Private Gradient Estimation is Useful for Generative Modeling
Bochao Liu, Pengju Wang, Weijia Guo, Yong Li, Liansheng Zhuang, Weiping Wang, Shiming Ge
TL;DR
The paper tackles privacy leakage in generative modeling by introducing Private Gradient Estimation (PGE), which privately learns the score of the private data via an energy-based model trained with sliced score matching and randomized response. It then generates data through Hamiltonian dynamics-based sampling, enabling high-resolution outputs up to $256\times256$ while satisfying $(\varepsilon,0)$-DP. Key contributions include the private gradient estimation framework with a residual enhancement module, a DP-enabled sampling procedure, and formal privacy/convergence analyses, plus extensive experiments showing improved utility and realism over prior DP methods.
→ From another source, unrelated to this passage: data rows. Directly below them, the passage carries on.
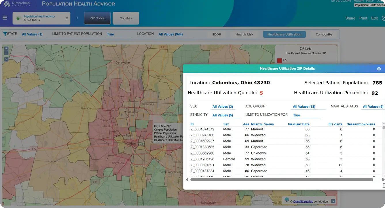Click the printer icon in ZIP Details header
The image size is (385, 208).
pos(379,69)
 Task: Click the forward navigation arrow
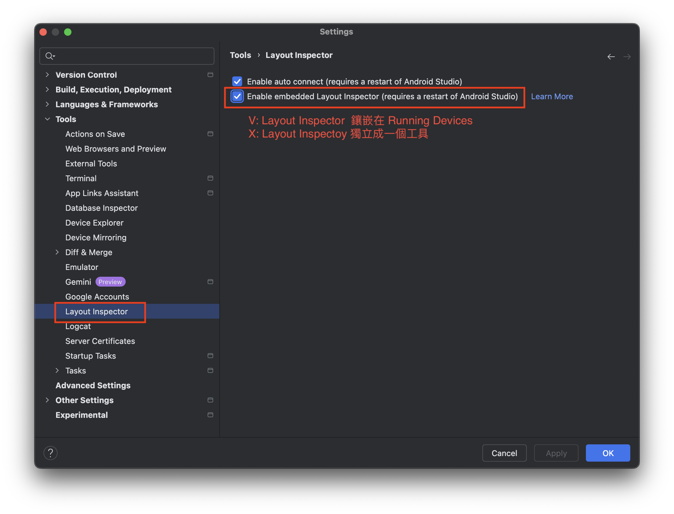click(627, 56)
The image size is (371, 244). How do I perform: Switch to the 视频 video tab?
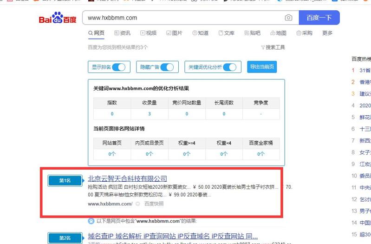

The work has practical impact by enabling privacy-preserving generation at high resolutions with competitive data utility, suitable for downstream tasks without compromising sensitive information.
Abstract
While generative models have proved successful in many domains, they may pose a privacy leakage risk in practical deployment. To address this issue, differentially private generative model learning has emerged as a solution to train private generative models for different downstream tasks. However, existing private generative modeling approaches face significant challenges in generating high-dimensional data due to the inherent complexity involved in modeling such data. In this work, we present a new private generative modeling approach where samples are generated via Hamiltonian dynamics with gradients of the private dataset estimated by a well-trained network. In the approach, we achieve differential privacy by perturbing the projection vectors in the estimation of gradients with sliced score matching. In addition, we enhance the reconstruction ability of the model by incorporating a residual enhancement module during the score matching. For sampling, we perform Hamiltonian dynamics with gradients estimated by the well-trained network, allowing the sampled data close to the private dataset's manifold step by step. In this way, our model is able to generate data with a resolution of 256x256. Extensive experiments and analysis clearly demonstrate the effectiveness and rationality of the proposed approach.